The Erfurt Nettelbeckufer has a peculiarity that was not sufficiently taken into account in the local renaming dispute: it was created in 1905 and was renamed once, namely in 1950 in Goerdelerufer, after Carl Friedrich Goerdeler (1884 to 1945), a leading representative of the conservative resistance against Hitler.

In 1956, Nettelbeck was reactivated as the namesake.

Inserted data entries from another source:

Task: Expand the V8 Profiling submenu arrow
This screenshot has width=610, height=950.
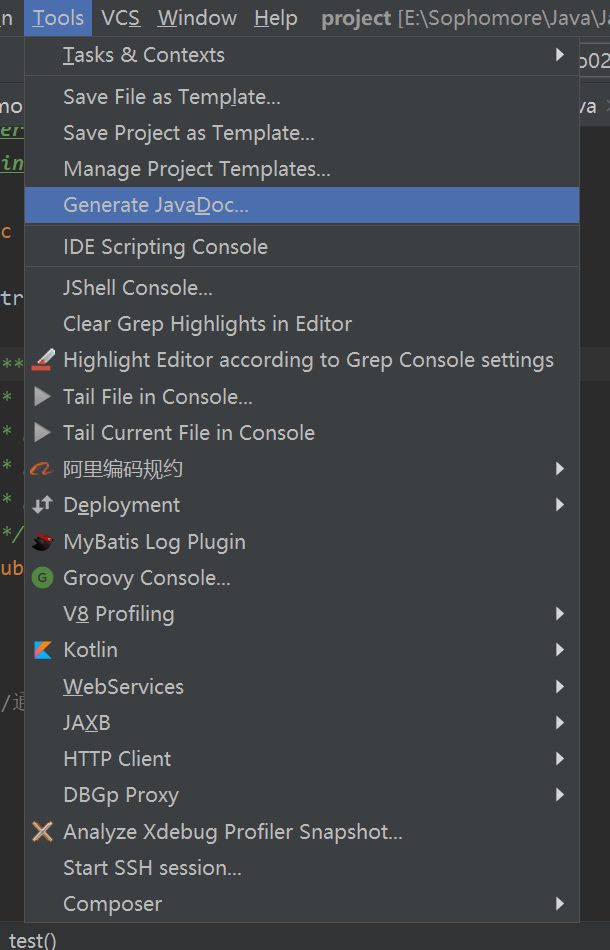Action: pos(560,614)
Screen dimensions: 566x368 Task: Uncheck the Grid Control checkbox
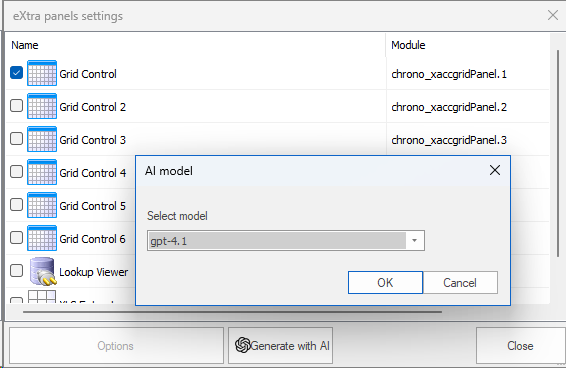coord(17,73)

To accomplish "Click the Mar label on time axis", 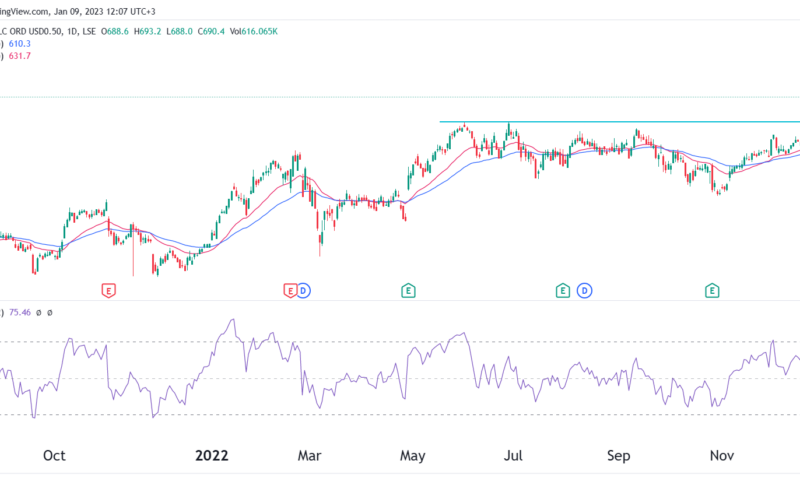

How did this renaming come about?

The Erfurt archives are silent on this question. And the fact that Goerdeler fell out of favor in the GDR historiography in the early 1950s does not easily explain the fact of the renaming. One answer, however, can be found in an article that the historian Thomas Stamm-Kuhlmann published in 2017 in the Zeitschrift für Geschichtswwissenschaft: In the early GDR there was a positive reception of the anti-Napoleonic wars, which were part of a propaganda battle against the West's ties to the Federal Republic. As early as 1952 Walter Ulbricht gave the motto: "The national liberation struggle against the American, English and French occupiers in West Germany and for the overthrow of their vassal government in Bonn is the task of all peace-loving and patriotic forces in Germany."

Ernst Moritz Arndt and the University of Greifswald

East Germany has a prominent parallel history to Erfurt's Nettelbeckufer: that of the University of Greifswald.

Immediately after the transfer of power to the NSDAP in 1933, the university was named after Ernst Moritz Arndt (1769 to 1860), the journalist, poet and historian who had been a leading anti-Semitic hate preacher in early German nationalism.

In 1945 it lost its name, only to regain it in 1954 with the approval of the highest SED circles.

Only in 2018 was Arndt withdrawn from circulation again after years of struggle by parts of the professors as namesake - against the opposition of Chancellor Angela Merkel, the then local member of the Bundestag.